EXERCISE TEXT –

There is one class with one element, $\{1/2\}$ and the rest have two elements.

Partition the classes with two elements in two disjoint sets of the same cardinality $A$, $B$. Let $H$ be a bijection $H:A\to B$. Fix an order within each element of $A$ and within each element of $B$, such that for an element $\{a_1,a_2\}\in A$ we can name the first element $a_1$, and the second $a_2$. Likewise for elements of $B$.

Consider each element $\{a_1,a_2\}\in A$ and its corresponding pair in $B$ defined by the bijection $H$, say $\{b_1,b_2\}=H(\{a_1,a_2\})\in B$, define $g(a_1)=b_1$, $g(a_2)=b_2$, $g(b_1)=a_2$, and $g(b_2)=a_1$. Define also $g(1/2)=1/2$.

EXPLORE THE MATERIAL –
- A) Output the passage on defining $g$ word for word from "There is one" to "elements of $B$.".
- B) Answer these questions using the passage on defining $g$, one answer per line:
(i) Which class has only one element?
(ii) Between which two sets is $H$ a bijection?
(iii) What value is assigned to $g(b_1)$?
- C) Rewrite as a short list the paragraph of the passage on defining $g$ that begins "Partition the classes with two elements", keeping its main facts.
The lines that come after the passage on defining $g$ play no part in this exercise.

MATERIAL PROVIDED –
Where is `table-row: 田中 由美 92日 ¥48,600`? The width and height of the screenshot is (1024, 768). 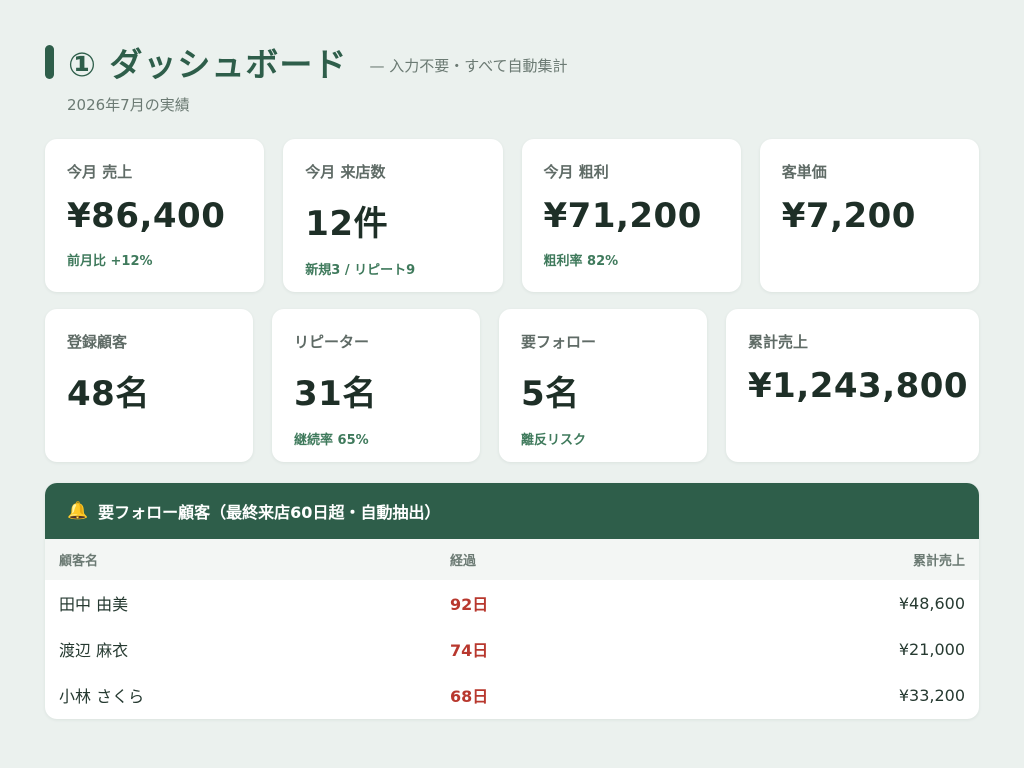 table-row: 田中 由美 92日 ¥48,600 is located at coordinates (512, 603).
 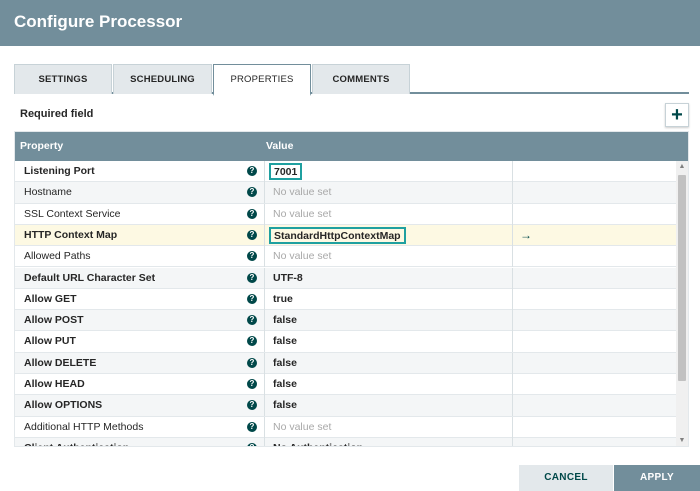 What do you see at coordinates (50, 298) in the screenshot?
I see `property-name: Allow GET` at bounding box center [50, 298].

SOLUTION LIST –
- A)
There is one class with one element, $\{1/2\}$ and the rest have two elements.

Partition the classes with two elements in two disjoint sets of the same cardinality $A$, $B$. Let $H$ be a bijection $H:A\to B$. Fix an order within each element of $A$ and within each element of $B$, such that for an element $\{a_1,a_2\}\in A$ we can name the first element $a_1$, and the second $a_2$. Likewise for elements of $B$.

- B)
(i) $\{1/2\}$
(ii) From $A$ to $B$
(iii) $a_2$

- C)
- Split the two-element classes into two disjoint sets $A$ and $B$ of the same cardinality.
- Let $H:A\to B$ be a bijection.
- Fix an order within each element of $A$ and of $B$, so that in $\{a_1,a_2\}\in A$ the first element is $a_1$ and the second is $a_2$, and likewise for $B$.